Nicho merasa kesal. Lalu memutar lagu yang berlirik 'hmmm' di aplikasi kesayangannya, YouTube.

Nichel merasa tersindir lalu menutup ponselnya. "Papa baper-an ya jadi orang."

"Hmmm."

Nichel terbahak. Papanya ini kadang lucu sekali.

Nicho baru menyadari Nichel memakai jaket bukan pada tubuh melainkan...

"Kamu tembus?"

Nichel nyengir. "Oh iya baru inget. Nichel beli roti dulu deh." Nichel beranjak namun sebelum ia melangkah Papanya memanggil.
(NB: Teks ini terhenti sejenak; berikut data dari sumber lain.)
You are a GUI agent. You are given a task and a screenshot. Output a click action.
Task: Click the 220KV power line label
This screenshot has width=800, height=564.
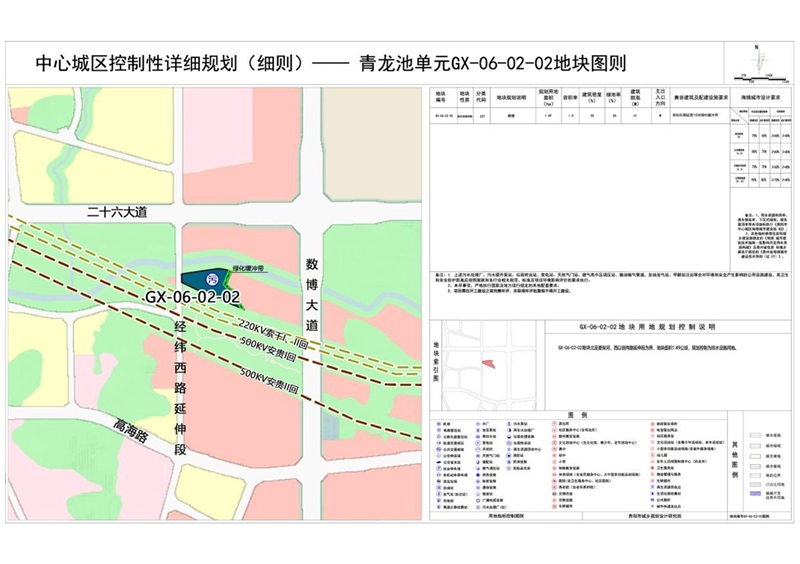click(x=272, y=333)
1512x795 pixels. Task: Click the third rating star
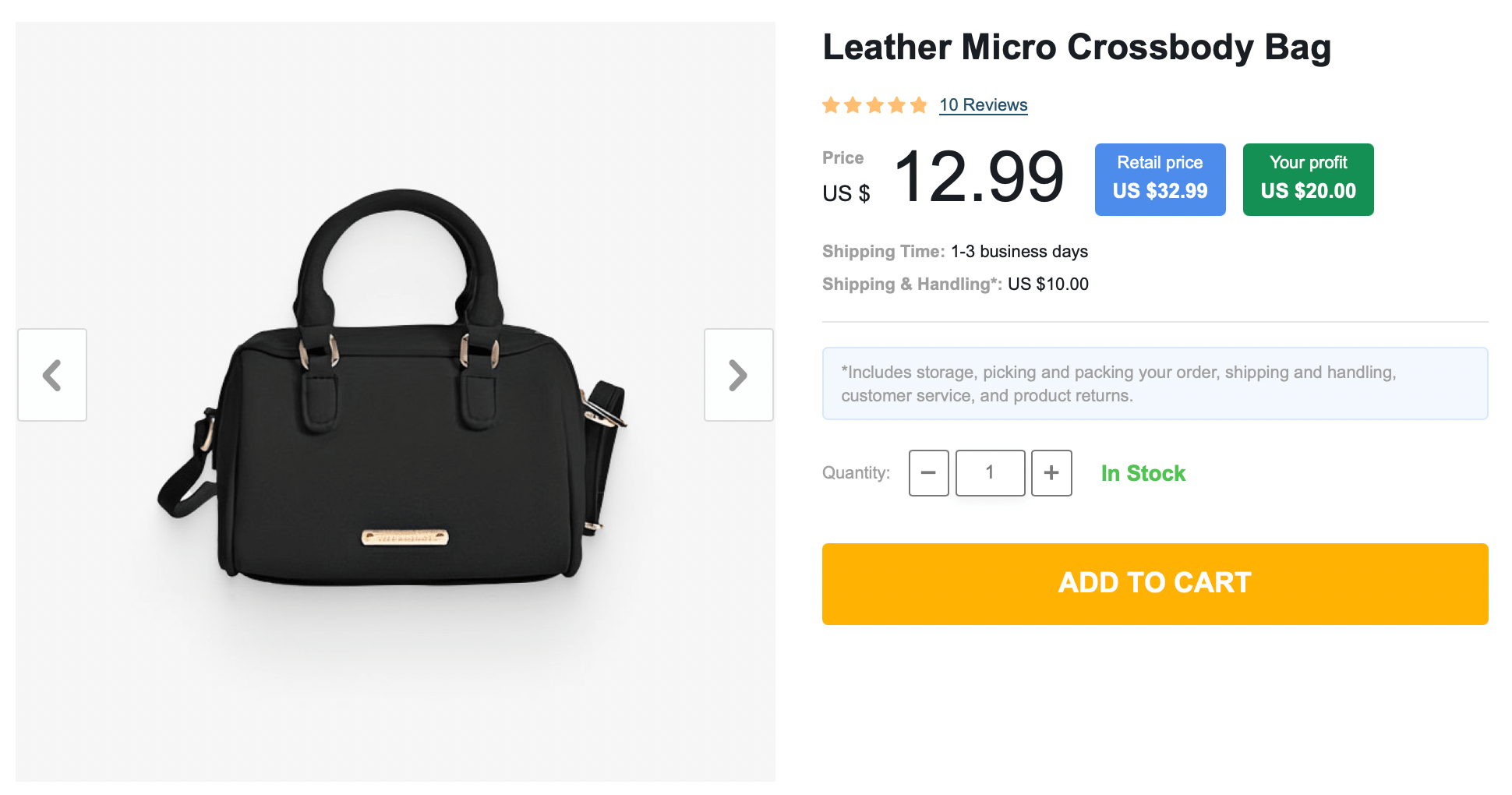coord(875,105)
"Loh kok beli roti sih? Apa hubungannya?"

Nichel menepuk jidatnya. "Roti jepang, Pa."

"Oh, sejak kapan ya Papa bolehin kamu menjadi Nichel di luar rumah?"

"Eh?" Nichel terkekeh lalu cepat-cepat memasang kacamata dan rambut palsunya.

"Dada Papa!!!!"

Nicho geleng-geleng kepala. "Wa'alaikumsalam."